Staff Photo: John Bohn Duluth third baseman Junior Fernandez warms up between innings during a game against Lanier.
DULUTH -- From many people, moving to Georgia from out of state can be a major life change.
That includes Duluth High School senior Junior Fernandez, who was faced with plenty to adapt to when his family moved in from New Jersey last summer.
But as tough as adjusting to a new school, new friends and new classmates has been, it's nothing compared to what he's experienced in his first season of high school baseball in Gwinnett County.
"The baseball's different down here -- the (level of) talent, how often you guys play, it's different," Fernandez said. "The (quality and depth of) pitching and the fact that it gets hotter sooner. That's a big difference. And the season starts a month earlier.
"The biggest adjustment was the pitching," Fernandez said. "It's a lot different. There's a more game planning. There's a lot better, tougher pitching. Everyone's out there trying to strike you out. In New Jersey, it's not as hard to hit the ball. ... There's really only one or two pitchers that can really shut you down."
Despite the culture shock of adjusting to baseball in Gwinnett and Georgia in general, the Duluth senior third baseman is doing just fine, thank you.
Through the Wildcats' (9-9, 2-4) first 18 games, Fernandez is among the team hitting leaders with a .345 average (20-for-58), two home runs and 18 RBIs.
And his steady play in the field has also been a factor in helping Duluth stay in the hunt for one of the four state playoff bids from Region 7-AAAAAA.
"I'm more comfortable, definitely, now than I was as the start (of the season)," Fernandez said. "I started really slow, but I picked up as quickly as I could."
As tough as it's been for Fernandez, the one advantage as he's had is that so far, he's been as much of an unknown commodity to Duluth's opponents as they've been to him.

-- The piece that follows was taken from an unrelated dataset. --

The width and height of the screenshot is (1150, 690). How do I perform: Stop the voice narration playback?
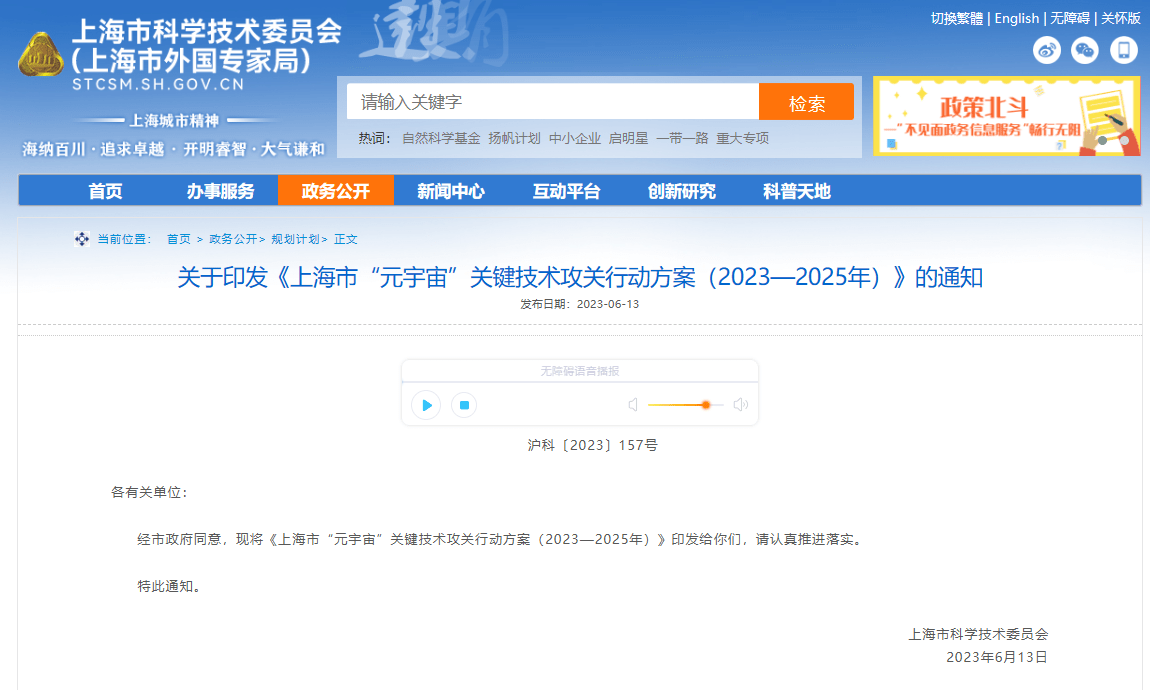463,405
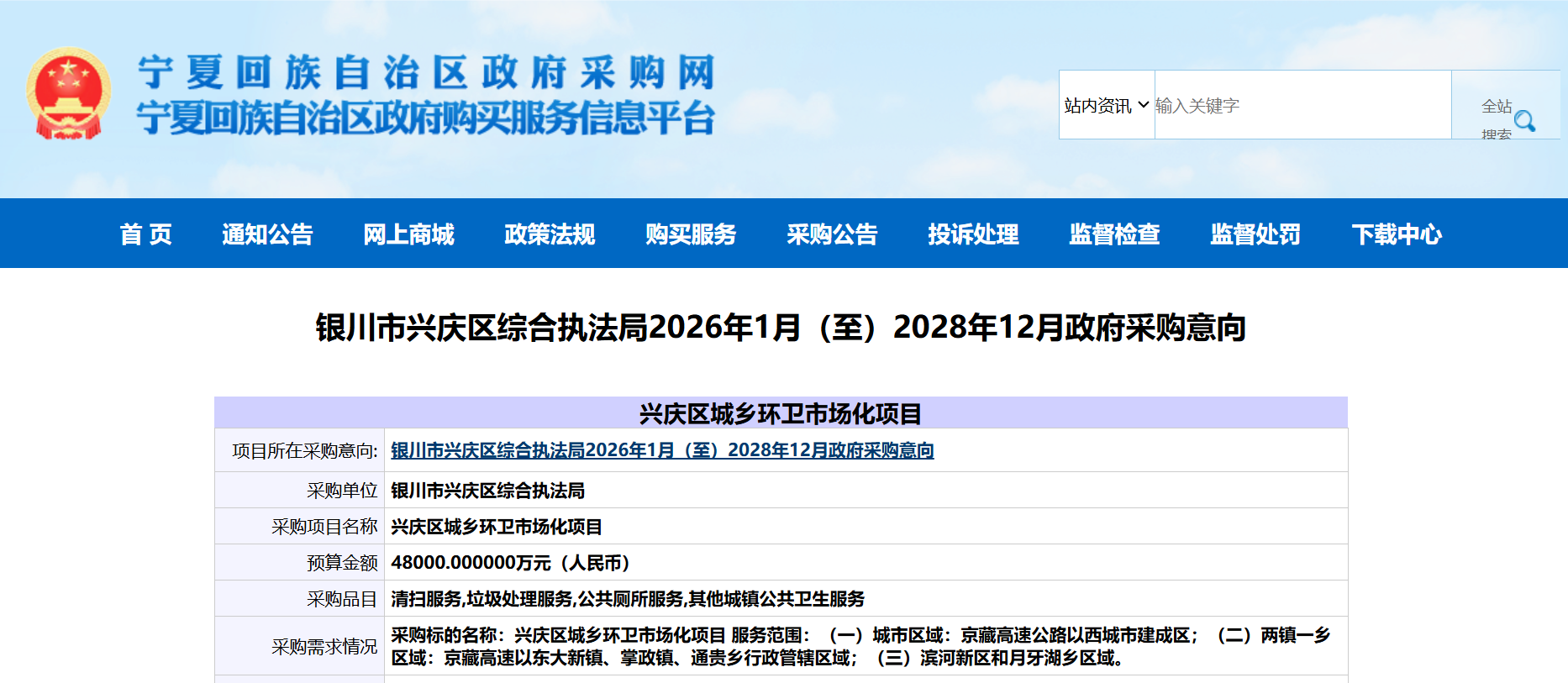Viewport: 1568px width, 683px height.
Task: Select 政策法规 in navigation bar
Action: point(550,234)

Even Wildcats coach Matt Champitto admits he wasn't exactly sure what he had in Fernandez when the two first met last summer.

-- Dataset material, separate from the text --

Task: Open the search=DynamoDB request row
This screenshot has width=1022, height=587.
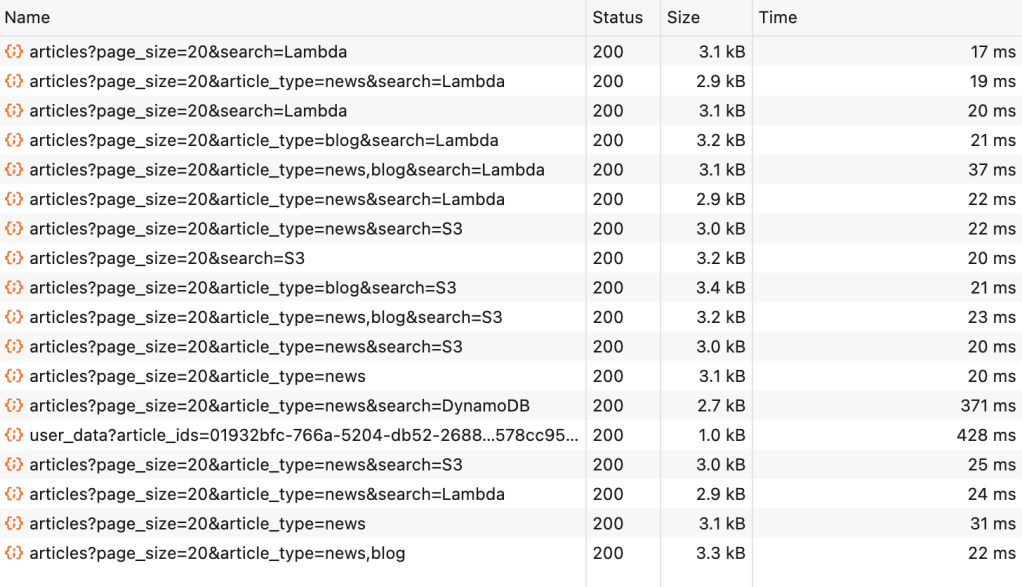Action: click(x=279, y=406)
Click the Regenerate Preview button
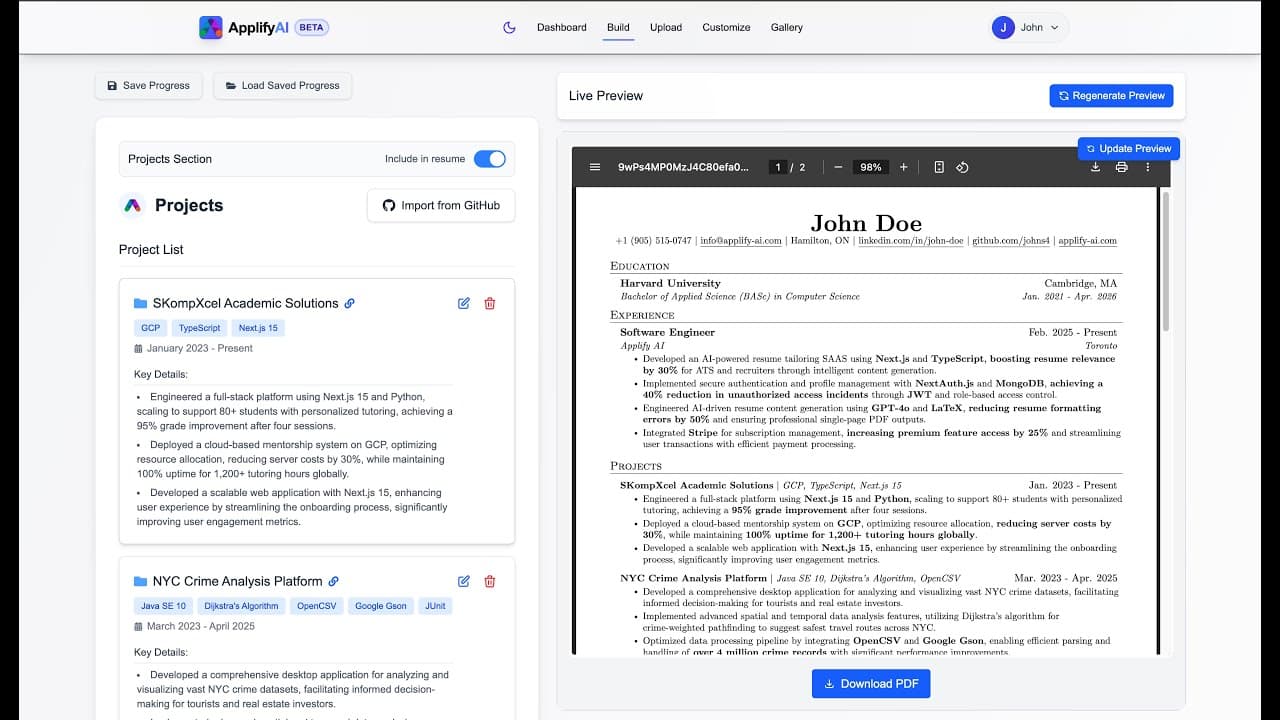The width and height of the screenshot is (1280, 720). click(x=1110, y=96)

"We had no idea who he was," Champitto said. "We were actually up here for a summer tournament, and he and his family stopped by on the way out after meeting with the counselors at the school. You get that a lot when a new kid comes in. They say, 'Hey, we're moving in,' and all that, but we had no idea. I did a little bit of research, just to check up on him. So, I knew he'd done some big things in New Jersey, but I had no idea how he was going to fit in or where he was going to fit in or how he was going to fare against Georgia pitching."
Indeed, Fernandez had a built up a solid resume during his junior season at Edison High School last year, hitting .405 with eight doubles, three stolen bases and a team-high 22 RBIs in 89 at bats to earn All-Middlesex Conference honors and help the Eagles (14-13) to a berth in the New Jersey state tournament.
Champitto said it didn't take long to figure out that Fernandez would become a key member of the Wildcats this spring.
"During conditioning, he came out and really worked hard, ... but you still don't really have a good inkling of his skill on the baseball field," Champitto said. "I'd say the first couple of practices during (batting practice), he was hitting some balls really, really hard and had a good idea of what he's doing at the plate. And he was a plus-guy defensively. So we knew for sure right off the bat, I'd say, before his hitting, we were sure he was going to help us in a big way."
It also didn't take opposing coaches and players long to figure out Fernandez could be a force, which has forced a whole new round of adjustments for him to make.
But he says the support he's gotten from his new teammates has helped him with the chess match that comes with staring down Gwinnett County pitchers.
"The whole team is really nice and awesome when it comes to baseball," Fernandez said. "Everyone takes the game as seriously as I do when it's game time. It was kind of hard to become close friends with them at the start because I wasn't sure who was going to be on the team. So, it was tough.
"Definitely one of the things I wanted to do was make an impact. In New Jersey, I was trying to be an impact player for my team, which I did fairly well last year. This year, I hope to do even better."
The one downside from Duluth's standpoint is that Fernandez will only be around for the remainder of this season before he graduates.
But Champitto says the Wildcats will gladly accept whatever he can contribute for as long as he's there.
"We'll take it," Champitto said. "He's transitioned very well. It's hard for a kid to move in and fit in and know what my expectations are. ... But he's done everything. He's a really coachable kid, and he's done a really good job."